The last tree to change is the tamarack.  It turns golden-yellow before dropping its needles into the river.  Then the river is golden-yellow and that’s when you know that winter is coming (if you didn’t know that already).  The brown trout spawn when the tamaracks are golden.  There are a lot of trout spawning in the river system right now and a fair number that seem to be done spawning.  Fall came early to the river this year.

Between end-of-season chores and breaking cars, I made it to the river with my friend Greg for a little streamer fishing on a perfect day.  Perfect, this time of year, is like 40 degrees and cloudy.  Well, it just felt fishy.  I was worried that the fish would all be on gravel but they weren’t.  We found a few shallow, but the majority were in post-spawn stuff:  black water backwaters, soft edges, sandy log cover.  It was a really good day of fishing topped off by this nice trout that ate the streamer on the leap, was hooked in midair, and dogged me through a slow run.  Awesome.

We had a few blue-wing olives and almost enough rises to switch rods.  Almost, but not enough.  We saw schools of brook trout pushing around their spawning beds.  Greg had a pretty huge brook trout nip at a streamer.  We didn’t see anybody except one person at a cabin, talking on the phone.  There’s a big silence in the late fall.  It’s pretty addicting.

I’ve been fishing black or sparkle streamers all fall.  I know these are two different things, and I do think black gets more fish to fully commit, but the sparkle is so fun to fish, so easy to work the fly.  As the fish push off the gravel this week, new ones will arrive, and the spawn will continue well into November.  But, there are plenty of fish in the dark water that are done spawning and back to feeding, often on the eggs of the spawners.  An egg fly may seem sacrilegious, but it is one of the best hatches of November.  Nymph fishing gets really good in November and December.  As does slow swing/stripping streamers.  It’s not fast action.  But it is action.

Returning from a bird hunt the other day I stopped by the river just to take a look.  Upriver the water is high but manageable.  But down below Mio…the river was dark, cold, and full.  An eagle posed on the edge of a dead tree.  It was a nice cap to another great fall day.

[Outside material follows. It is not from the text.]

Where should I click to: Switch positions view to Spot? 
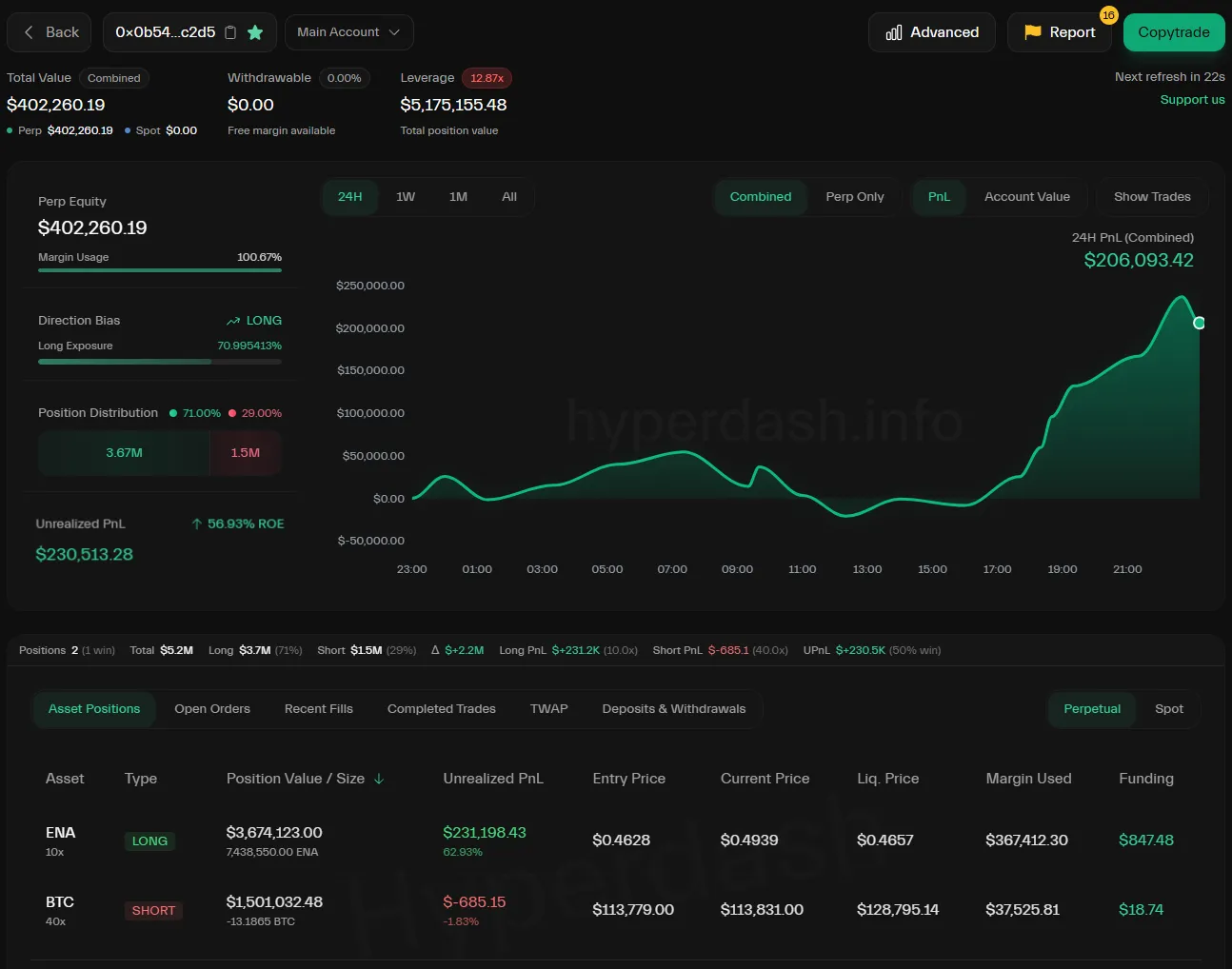[1168, 709]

This is our last full weekend at Gates Lodge.  Starting on Sunday, we’ll be open 9 am – 2 pm, 7 days/week, and will have limited lodging for a quiet winter getaway.    The restaurant will be closed until some yet undetermined time in 2021.  It’s been a great fishing season, and while it doesn’t end in the winter, it’s definitely time to start thinking about fly-tying.  We’ve revamped our online fly-tying selection.  Check it out here:  Lots more to come…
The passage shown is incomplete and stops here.